Directions for this task
Return every line below exactly, without dropping any.

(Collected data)
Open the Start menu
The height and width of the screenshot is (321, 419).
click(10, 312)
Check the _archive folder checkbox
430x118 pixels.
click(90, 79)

The answer
Open the Start menu
The height and width of the screenshot is (321, 419).
click(10, 312)
Check the _archive folder checkbox
430x118 pixels.
click(90, 79)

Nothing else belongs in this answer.